[[ INPUT FOR THIS TASK, beginning ]]
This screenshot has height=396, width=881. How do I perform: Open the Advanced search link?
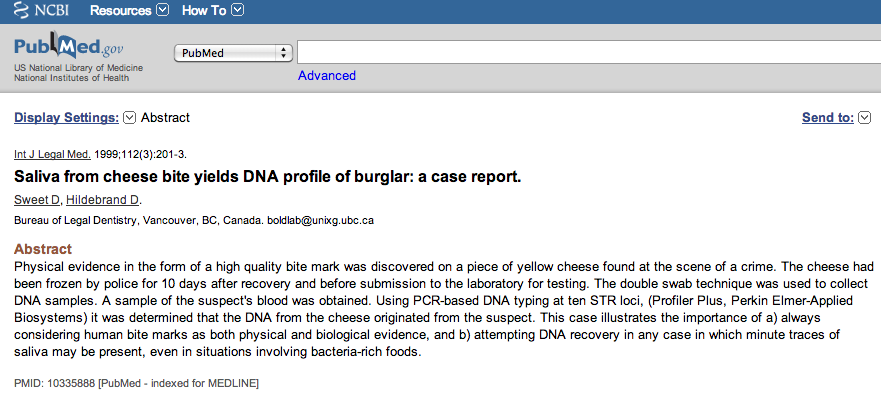[x=326, y=76]
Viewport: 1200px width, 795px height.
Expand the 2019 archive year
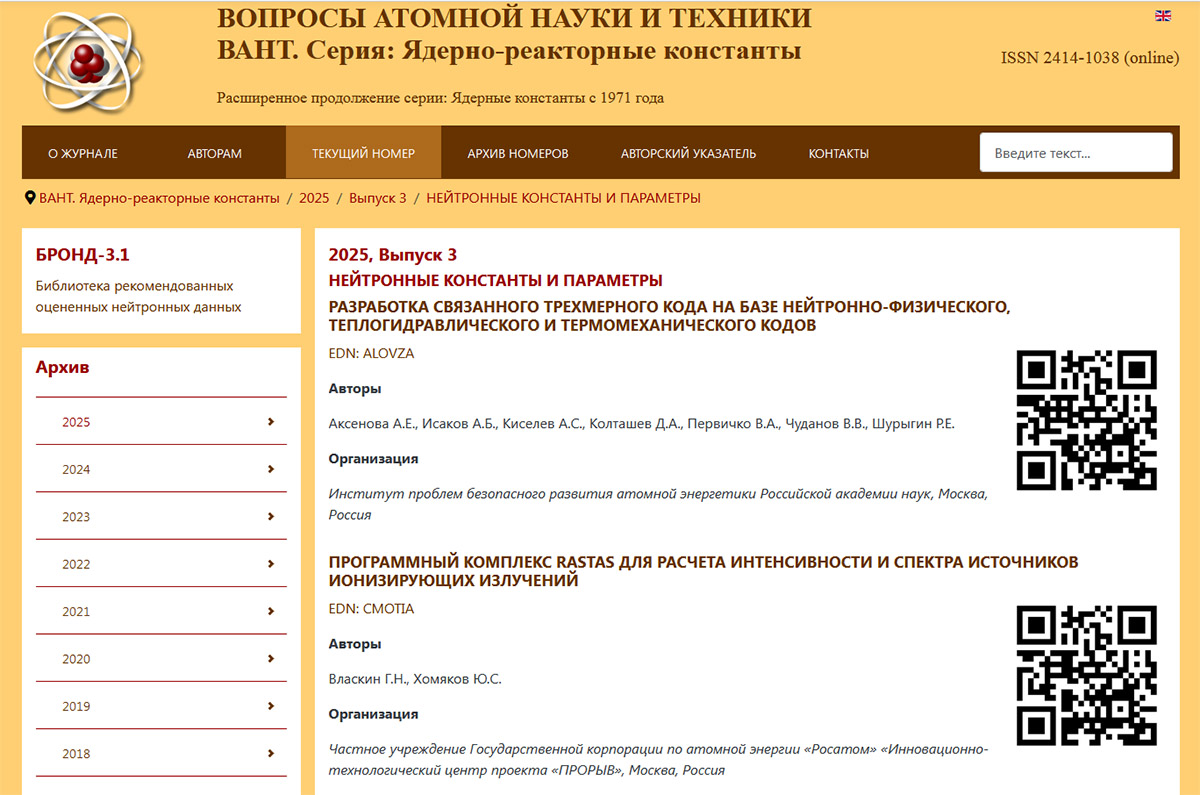pos(160,706)
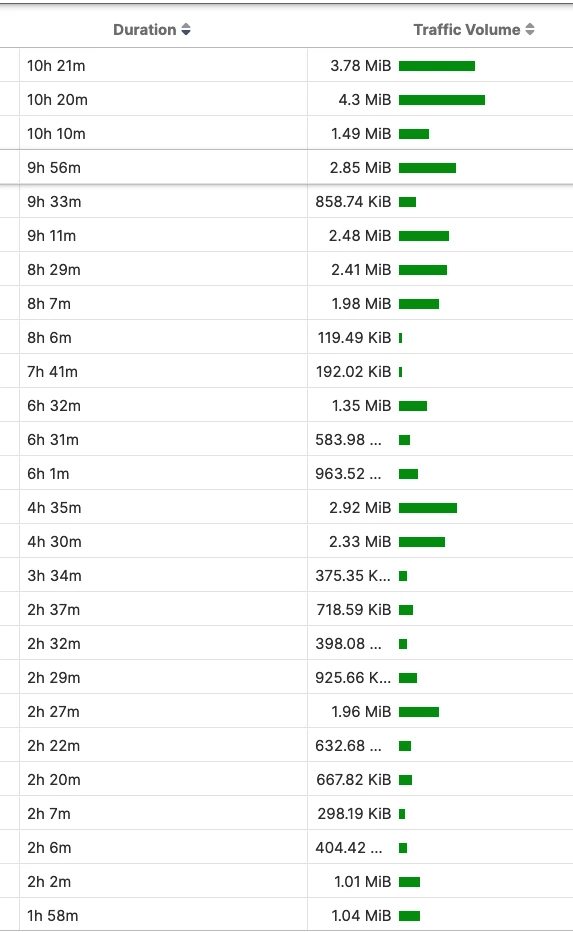Click the 858.74 KiB traffic value
Image resolution: width=573 pixels, height=932 pixels.
(353, 202)
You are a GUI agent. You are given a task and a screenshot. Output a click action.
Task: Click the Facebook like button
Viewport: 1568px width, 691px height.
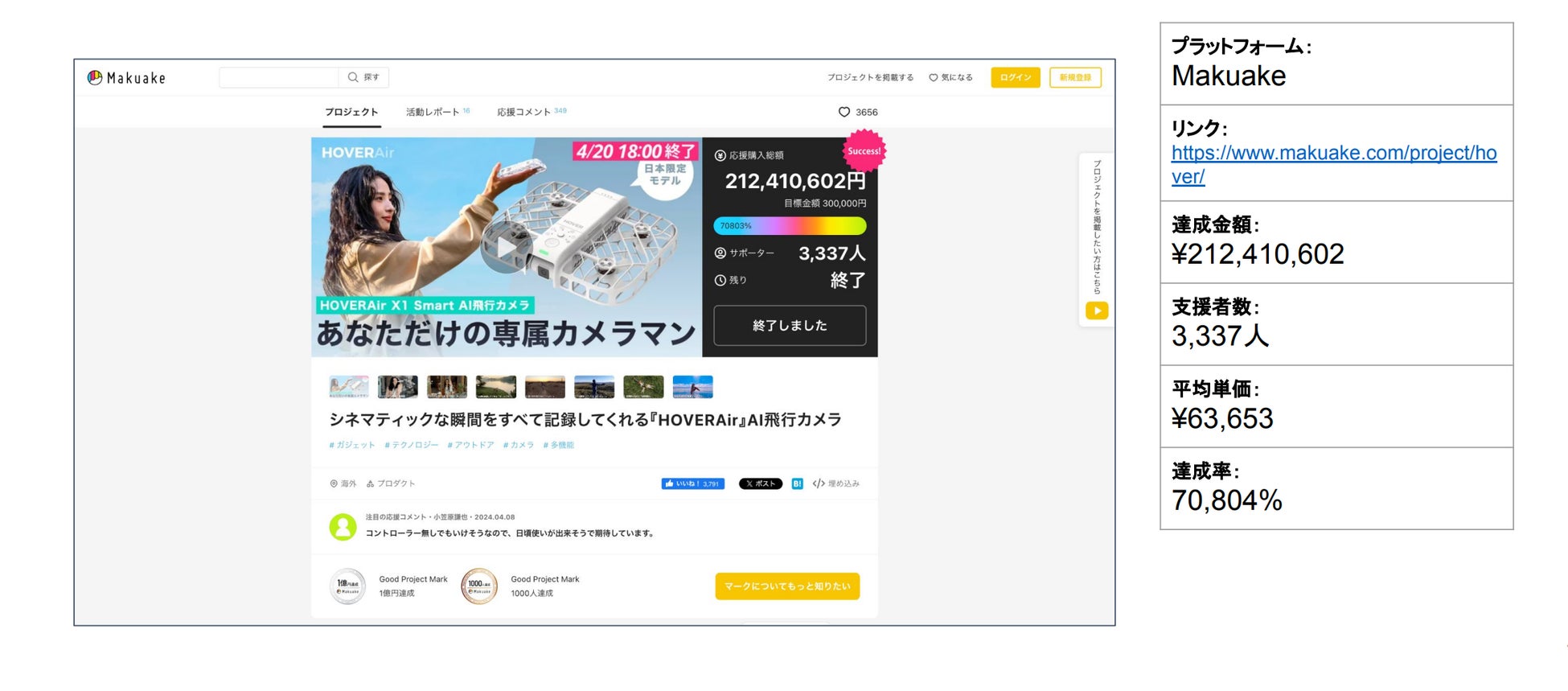692,483
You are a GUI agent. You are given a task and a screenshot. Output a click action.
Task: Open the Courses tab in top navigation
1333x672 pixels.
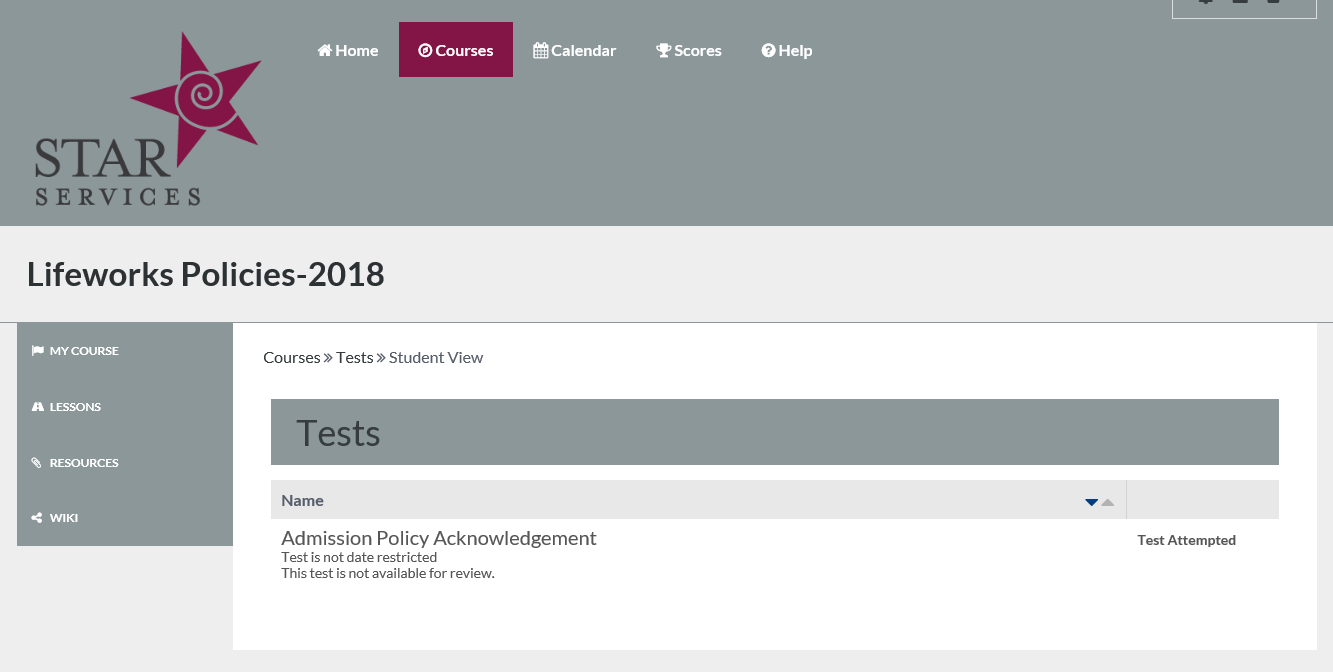click(x=456, y=50)
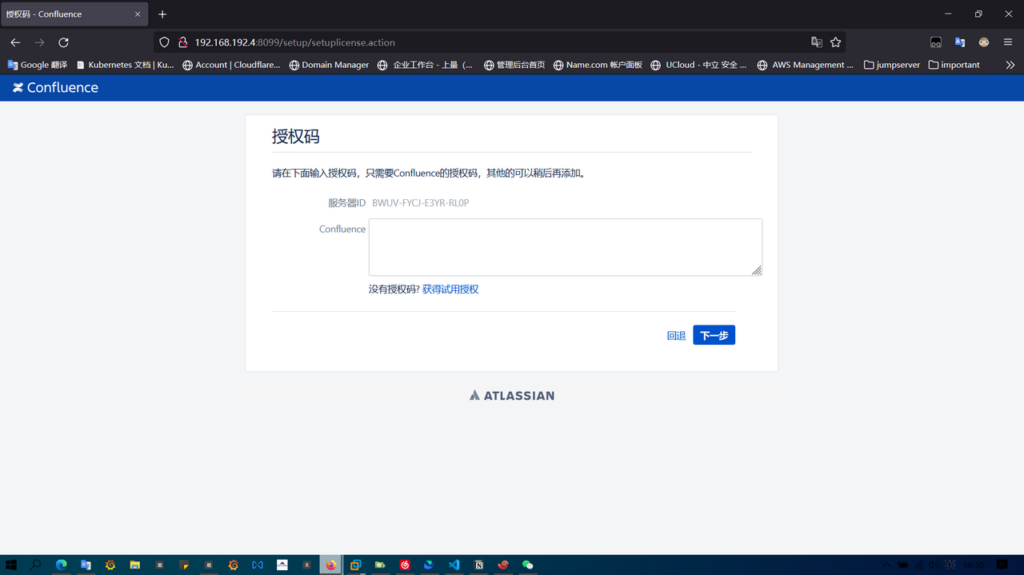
[[ INPUT FOR THIS TASK, end ]]
**WORK INSTRUCTIONS:** Reproduce all entries without any change, and omit the pictures.

**TASK RESPONSE:**
This screenshot has height=396, width=881. How do I perform: Open the Advanced search link?
[x=326, y=76]
Viewport: 1200px width, 795px height.
Expand the 2019 archive year
pos(160,706)
Click the 858.74 KiB traffic value
Image resolution: width=573 pixels, height=932 pixels.
(353, 202)
You are a GUI agent. You are given a task and a screenshot. Output a click action.
Task: Click the Facebook like button
Viewport: 1568px width, 691px height.
692,483
You are a GUI agent. You are given a task and a screenshot. Output a click action.
Task: Open the Courses tab in top navigation
1333x672 pixels.
click(x=456, y=50)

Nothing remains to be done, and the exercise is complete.